Broken Ties of Time first appeared to Josie, 82, in a nightmare.
She said: “The idea came initially from a nightmare. I was camping in France and I dreamt that my three-year-old son had been kidnapped by someone who does experiments on children’s brains. It lived with me for quite some time. I thought that it might make a good horror story but it has been toned down considerably. It is basically a romance. There is a love interest which goes through the entire book.”
In the three years since the book was finished she has been editing 19 drafts and finding a way to get it in to the hands and on the bed-side tables of keen readers.
Josie, a widow, said: “I have been rather busy raising a family in the meantime. I finished it three years ago but I have been having a spot of bother with my agents. I think the length was a problem but it is a 20-year saga so I didn’t want to cut it down. I was mortified I had to hire someone to check the final draft, but the punctuation was too small for me to see on the computer screen.”
The former chairwoman of Harrow Writers’ Circle said: “In the process I have got glaucoma and eventually my eyes began to deteriorate, which meant I had to give up driving and I have had to go on to a mobility scooter. I hadn’t quite finished the final edit when my eyesight got really bad.”
Luckily it wasn’t always this way and she said: ““I used to write late at night after the children had gone to bed and the phone had stopped ringing. I built a small house in the garden and I could write all night. I tried to finish each night on a high note, and each chapter ends with a question, this is what makes it a page turner.”
Josie was born in Peru to English parents and moved to this country in 1939 at the outbreak of the Second World War.
She has two sons, Toby, 46, and Matthew, 48, and is grandmother to Kelly, 16, and Spencer, 10.
Toby, a lecturer in creative writing and screen writing, said: “It is an epic adventure which she has been writing for most of my life. We would discuss certain scenes together but she has kept a lot of secrets about the mystery in the book. It’s a very long book so I am pleased it has finally been published and in book shops. I have just received my copy so I am enjoying the first few chapters.”
The book tells the story of Marla and her father Lord Richard Winsforth who are fighting to save their centuries-old family home.
Josie said: “I have tried to make the characters as real as possible, the good people have faults and the baddies have good points so you wonder how it is going to turn out. It goes all around the world and it is broad ranging, from Bangkok to Chile. There is one quite frightening description of an earthquake and I was in South America for eight years and there were tremors all the time. The book is entirely fictional though. The characters are very diverse, I have tried to paint them as different from each other.”
She said: “I was thinking of fairly well-educated readers who take a certain interest in politics.
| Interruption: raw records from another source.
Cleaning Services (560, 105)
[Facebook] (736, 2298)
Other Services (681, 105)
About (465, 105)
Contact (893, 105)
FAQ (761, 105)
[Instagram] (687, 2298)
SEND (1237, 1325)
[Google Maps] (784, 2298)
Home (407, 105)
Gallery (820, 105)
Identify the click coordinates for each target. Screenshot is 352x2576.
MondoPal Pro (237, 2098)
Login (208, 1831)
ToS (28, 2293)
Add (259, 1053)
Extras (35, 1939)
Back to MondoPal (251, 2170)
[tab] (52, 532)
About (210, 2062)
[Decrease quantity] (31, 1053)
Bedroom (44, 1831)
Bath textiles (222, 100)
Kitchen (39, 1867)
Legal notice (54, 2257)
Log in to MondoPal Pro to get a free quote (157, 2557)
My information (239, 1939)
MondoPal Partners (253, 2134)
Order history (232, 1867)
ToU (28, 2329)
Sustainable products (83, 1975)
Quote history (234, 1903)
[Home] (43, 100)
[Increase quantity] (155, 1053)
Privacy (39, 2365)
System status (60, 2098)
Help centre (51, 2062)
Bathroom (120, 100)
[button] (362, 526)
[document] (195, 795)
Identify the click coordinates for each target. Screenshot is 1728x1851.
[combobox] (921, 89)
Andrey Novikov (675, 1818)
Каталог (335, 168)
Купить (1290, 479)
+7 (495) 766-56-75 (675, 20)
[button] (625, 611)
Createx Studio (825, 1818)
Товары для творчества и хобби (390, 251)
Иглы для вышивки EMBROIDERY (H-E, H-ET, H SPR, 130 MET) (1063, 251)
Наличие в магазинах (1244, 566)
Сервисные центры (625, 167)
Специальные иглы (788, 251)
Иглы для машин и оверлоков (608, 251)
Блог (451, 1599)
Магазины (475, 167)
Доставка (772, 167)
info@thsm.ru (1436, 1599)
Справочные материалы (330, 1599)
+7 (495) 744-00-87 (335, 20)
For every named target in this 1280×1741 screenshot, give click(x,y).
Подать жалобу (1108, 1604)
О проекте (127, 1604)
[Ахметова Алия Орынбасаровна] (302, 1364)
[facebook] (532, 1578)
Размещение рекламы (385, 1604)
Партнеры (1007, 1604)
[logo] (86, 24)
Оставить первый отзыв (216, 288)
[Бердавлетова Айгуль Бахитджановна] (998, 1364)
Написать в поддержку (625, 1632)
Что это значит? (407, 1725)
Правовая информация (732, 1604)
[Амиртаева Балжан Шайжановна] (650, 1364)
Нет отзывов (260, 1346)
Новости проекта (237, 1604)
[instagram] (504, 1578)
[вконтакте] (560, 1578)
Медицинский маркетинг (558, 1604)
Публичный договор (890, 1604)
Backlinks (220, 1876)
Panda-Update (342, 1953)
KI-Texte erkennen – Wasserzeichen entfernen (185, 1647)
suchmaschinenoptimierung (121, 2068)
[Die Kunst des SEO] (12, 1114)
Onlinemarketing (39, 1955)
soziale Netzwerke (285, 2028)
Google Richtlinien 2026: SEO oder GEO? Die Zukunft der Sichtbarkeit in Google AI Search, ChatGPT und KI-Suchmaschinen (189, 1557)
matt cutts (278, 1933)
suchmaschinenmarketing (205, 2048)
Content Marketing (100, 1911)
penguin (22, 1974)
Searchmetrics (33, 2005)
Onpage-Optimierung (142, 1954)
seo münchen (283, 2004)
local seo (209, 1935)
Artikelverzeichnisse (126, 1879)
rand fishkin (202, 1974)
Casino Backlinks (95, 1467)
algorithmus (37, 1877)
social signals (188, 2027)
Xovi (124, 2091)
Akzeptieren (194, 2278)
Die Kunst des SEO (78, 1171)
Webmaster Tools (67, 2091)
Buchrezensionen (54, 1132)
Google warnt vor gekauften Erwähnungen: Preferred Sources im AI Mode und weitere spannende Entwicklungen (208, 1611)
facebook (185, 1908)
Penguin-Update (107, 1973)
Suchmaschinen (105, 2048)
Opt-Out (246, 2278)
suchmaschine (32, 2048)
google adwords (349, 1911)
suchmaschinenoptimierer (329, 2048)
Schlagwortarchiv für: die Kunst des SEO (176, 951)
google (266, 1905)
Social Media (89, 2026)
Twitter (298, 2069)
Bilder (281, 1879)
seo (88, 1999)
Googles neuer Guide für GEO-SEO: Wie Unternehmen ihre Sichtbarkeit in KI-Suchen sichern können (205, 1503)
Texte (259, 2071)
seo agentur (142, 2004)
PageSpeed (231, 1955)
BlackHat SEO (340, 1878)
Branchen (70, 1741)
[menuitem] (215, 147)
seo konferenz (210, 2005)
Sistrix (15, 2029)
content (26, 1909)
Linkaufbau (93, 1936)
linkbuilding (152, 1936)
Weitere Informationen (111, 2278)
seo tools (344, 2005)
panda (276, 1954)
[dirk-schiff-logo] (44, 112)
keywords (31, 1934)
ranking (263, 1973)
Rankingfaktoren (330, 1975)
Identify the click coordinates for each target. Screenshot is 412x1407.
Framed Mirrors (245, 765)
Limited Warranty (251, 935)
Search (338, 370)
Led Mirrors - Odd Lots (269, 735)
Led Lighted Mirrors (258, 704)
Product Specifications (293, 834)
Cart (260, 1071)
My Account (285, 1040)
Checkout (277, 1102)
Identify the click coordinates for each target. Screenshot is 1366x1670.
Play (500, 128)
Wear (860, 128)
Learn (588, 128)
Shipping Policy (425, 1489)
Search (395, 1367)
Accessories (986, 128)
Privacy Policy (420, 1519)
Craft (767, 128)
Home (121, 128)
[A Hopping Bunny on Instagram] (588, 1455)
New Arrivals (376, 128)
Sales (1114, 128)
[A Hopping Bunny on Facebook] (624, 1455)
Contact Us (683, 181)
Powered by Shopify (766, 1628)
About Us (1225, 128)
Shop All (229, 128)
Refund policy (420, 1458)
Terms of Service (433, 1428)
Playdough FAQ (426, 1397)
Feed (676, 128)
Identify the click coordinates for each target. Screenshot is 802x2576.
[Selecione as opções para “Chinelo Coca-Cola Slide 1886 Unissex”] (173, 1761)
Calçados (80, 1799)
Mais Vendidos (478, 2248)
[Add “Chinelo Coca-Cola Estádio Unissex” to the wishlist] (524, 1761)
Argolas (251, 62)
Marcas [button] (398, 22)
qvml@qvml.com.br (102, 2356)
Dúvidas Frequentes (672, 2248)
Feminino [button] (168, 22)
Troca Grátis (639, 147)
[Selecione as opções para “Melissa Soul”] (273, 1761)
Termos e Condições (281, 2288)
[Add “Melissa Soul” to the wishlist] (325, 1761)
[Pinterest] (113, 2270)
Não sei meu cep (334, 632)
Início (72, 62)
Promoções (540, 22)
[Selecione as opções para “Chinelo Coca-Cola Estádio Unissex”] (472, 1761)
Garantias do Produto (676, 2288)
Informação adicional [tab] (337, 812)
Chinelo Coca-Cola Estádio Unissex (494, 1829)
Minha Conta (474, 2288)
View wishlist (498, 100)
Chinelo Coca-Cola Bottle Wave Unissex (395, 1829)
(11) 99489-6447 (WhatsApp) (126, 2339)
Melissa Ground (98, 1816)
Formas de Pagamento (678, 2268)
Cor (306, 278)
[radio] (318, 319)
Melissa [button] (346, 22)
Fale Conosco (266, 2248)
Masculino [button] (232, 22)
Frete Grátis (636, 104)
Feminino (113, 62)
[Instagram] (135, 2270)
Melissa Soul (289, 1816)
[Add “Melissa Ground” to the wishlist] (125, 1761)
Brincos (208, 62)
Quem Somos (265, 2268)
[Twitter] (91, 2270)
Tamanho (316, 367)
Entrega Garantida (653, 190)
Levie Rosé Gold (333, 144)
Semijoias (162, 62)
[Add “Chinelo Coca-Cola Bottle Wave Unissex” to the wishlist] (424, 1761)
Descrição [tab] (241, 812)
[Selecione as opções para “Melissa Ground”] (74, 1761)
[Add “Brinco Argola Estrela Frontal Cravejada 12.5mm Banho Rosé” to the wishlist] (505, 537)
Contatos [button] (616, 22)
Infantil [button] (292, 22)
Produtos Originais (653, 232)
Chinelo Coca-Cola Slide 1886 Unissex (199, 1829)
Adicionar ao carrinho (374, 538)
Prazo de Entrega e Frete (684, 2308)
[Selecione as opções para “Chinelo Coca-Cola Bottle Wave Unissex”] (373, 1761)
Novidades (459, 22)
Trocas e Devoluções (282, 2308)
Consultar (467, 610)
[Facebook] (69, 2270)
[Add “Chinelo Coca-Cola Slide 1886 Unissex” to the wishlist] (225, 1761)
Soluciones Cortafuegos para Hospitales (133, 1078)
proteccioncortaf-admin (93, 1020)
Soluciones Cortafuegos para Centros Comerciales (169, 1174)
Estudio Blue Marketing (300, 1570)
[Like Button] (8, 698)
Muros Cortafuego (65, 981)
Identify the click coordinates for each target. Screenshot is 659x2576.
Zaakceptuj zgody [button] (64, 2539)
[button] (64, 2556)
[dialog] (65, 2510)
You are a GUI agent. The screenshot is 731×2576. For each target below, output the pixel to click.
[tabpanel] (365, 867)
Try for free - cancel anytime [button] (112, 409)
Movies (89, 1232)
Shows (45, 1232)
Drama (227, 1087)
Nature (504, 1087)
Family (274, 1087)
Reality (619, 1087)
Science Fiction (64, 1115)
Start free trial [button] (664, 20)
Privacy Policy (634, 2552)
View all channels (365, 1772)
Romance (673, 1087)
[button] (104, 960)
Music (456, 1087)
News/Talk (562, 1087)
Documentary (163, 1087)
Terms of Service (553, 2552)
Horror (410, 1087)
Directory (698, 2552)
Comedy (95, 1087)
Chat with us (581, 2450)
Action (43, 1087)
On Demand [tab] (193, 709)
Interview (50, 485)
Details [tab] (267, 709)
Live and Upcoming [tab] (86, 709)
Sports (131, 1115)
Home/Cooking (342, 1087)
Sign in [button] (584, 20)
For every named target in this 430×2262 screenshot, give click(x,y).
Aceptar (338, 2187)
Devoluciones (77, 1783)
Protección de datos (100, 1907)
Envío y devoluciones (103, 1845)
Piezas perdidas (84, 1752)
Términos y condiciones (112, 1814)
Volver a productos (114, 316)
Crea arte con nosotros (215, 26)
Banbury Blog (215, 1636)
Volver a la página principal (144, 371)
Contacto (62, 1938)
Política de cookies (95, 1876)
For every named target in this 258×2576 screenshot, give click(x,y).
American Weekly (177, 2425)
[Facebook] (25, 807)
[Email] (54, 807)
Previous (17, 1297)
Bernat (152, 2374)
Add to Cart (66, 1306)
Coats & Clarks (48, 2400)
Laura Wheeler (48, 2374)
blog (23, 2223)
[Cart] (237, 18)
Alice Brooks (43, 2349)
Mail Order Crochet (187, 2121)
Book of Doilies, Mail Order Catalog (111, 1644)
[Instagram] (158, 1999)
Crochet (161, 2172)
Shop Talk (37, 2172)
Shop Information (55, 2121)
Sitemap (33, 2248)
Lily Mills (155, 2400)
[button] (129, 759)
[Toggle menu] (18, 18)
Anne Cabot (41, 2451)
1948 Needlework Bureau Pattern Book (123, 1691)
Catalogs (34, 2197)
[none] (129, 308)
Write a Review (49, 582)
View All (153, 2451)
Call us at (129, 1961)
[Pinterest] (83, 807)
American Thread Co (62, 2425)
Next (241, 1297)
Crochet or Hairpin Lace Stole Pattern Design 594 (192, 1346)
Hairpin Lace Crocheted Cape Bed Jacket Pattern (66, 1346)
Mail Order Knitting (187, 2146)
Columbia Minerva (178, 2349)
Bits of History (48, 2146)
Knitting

I have always been interested in politics and with travelling. There are light-weight discussions of politics and philosophy. It is a book with a lot of tension, there is a lot of romance and a standard amount of sex as well.”
The completion of the book marks the end of a dream she has had since she was very young.
Her father gave her a book when she was 14-years-old called How to Write Novels with an inscription saying he hoped her first masterpiece would be completed sooner with the new book than otherwise.
She said: “I was very touched. It was 67 years ago.”
The author is now putting together a collection of short stories, from 60 she has written over the years, and hopes to release them in large print for partially-sighted people.
The idea for the plot may have come from a nightmare, but it doesn’t take much to work out where the idea for a strong heroine came from.
The book is self-published and it is being stocked in the New Leaf bookshop in Red Lion Parade, Pinner, and in Clive Parade, Northwood.
A book signing will take place soon.